[Extract]
┌──

The latest bottleneck to rolling out diagnostic testing for COVID-19 has been a shortage of tools and equipment needed to collect and transport samples. Manufacturers of swabs and transport media say that this is likely to be a short-lived shortage, however, as they have already ramped up manufacturing.
Although lowly nasopharyngeal swabs are rarely in the spotlight, they became a hot topic this week when some hospitals began reporting back orders from their primary suppliers. Likewise, specially designed commercial transport media was reportedly becoming hard to procure.
The market for NP swabs and transport media is dominated by Becton Dickinson, Copan Diagnostics, Puritan Medical Products, and Thermo Fisher Scientific. Other companies, like Lucence and Longhorn Vaccines and Diagnostics, also make special sample collection media that could potentially be used in the COVID-19 crisis.
NP swabs are not the ordinary Q-tip. They have extra-long, flexible, thin shafts, to reach far into the nose, and they are manufactured in a such a way to reduce the likelihood of contaminating nucleic acids that might interfere with testing.
There are now seven molecular diagnostic tests for COVID-19 and they have varying requirements for swabs and transport media.

└──

[Collected data]
┌──

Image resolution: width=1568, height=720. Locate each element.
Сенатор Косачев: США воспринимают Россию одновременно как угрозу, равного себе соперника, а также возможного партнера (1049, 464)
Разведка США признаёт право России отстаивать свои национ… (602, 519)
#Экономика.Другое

└──

[Work to complete]
1. In the article on COVID-19 swab shortages, which four companies dominate the market for NP swabs and transport media?
2. Write the next part of the article on COVID-19 swab shortages, beginning after its final sentence.
The material has no connection to the article on COVID-19 swab shortages.

[Results of the tasks]
1. Becton Dickinson, Copan Diagnostics, Puritan Medical Products, and Thermo Fisher Scientific.

2.
For example, DiaSorin's product information for its EUA Simplexa COVID-19 Direct Test specifies that the acceptable specimen type is nasopharyngeal swabs in approximately 3 mL of Copan Universal Transport Media (UTM) or BD Viral Transport Media (VTM), "or equivalent." In terms of swabs, the information does not specify a manufacturer, only that swabs have a synthetic tip, for example, made with Dacron, nylon, or rayon, as well as an aluminum or plastic shaft. The instructions note that calcium alginate swabs—which are typically used to obtain samples for bacterial culture—may contain substances that inhibit PCR testing and should not be used.
Hologic's instructions for the Panther Fusion test recommend a polyester-, rayon-, or nylon-tipped swab, and state that the test has been verified with Copan UTM, BD VTM, and also certain formulations of a transport media from Remel MicroTest.
Roche's Cobas test meanwhile specifies nasopharyngeal and oropharyngeal swab samples collected in a Copan UTM-RT System (UTM-RT) or BD Universal Viral Transport System (UVT), which are essentially kits that contain the transport media in a tube as well as the swab.
The Quidel Lyra assay does not constrain the swab manufacturer, but requires viral transport media to be certain formulations of Remel MicroTest or Copan's UTM.
The test information for the Abbott RealTime test directs users to Centers for Disease Control and Prevention guidelines for specimen collection, which were updated to adjust for the shortages. The CDC guidelines now say that an oropharyngeal swab is an acceptable specimen type if NP swabs are not available. They also note that standard operating procedure for public health labs is to create their own viral transport media in accordance with CDC's protocols.
Quest Diagnostics, meanwhile, guides users of its lab-based testing to use its "V-C-M transport medium or other comparable transport medium," as well as CDC-guided sample collection methods.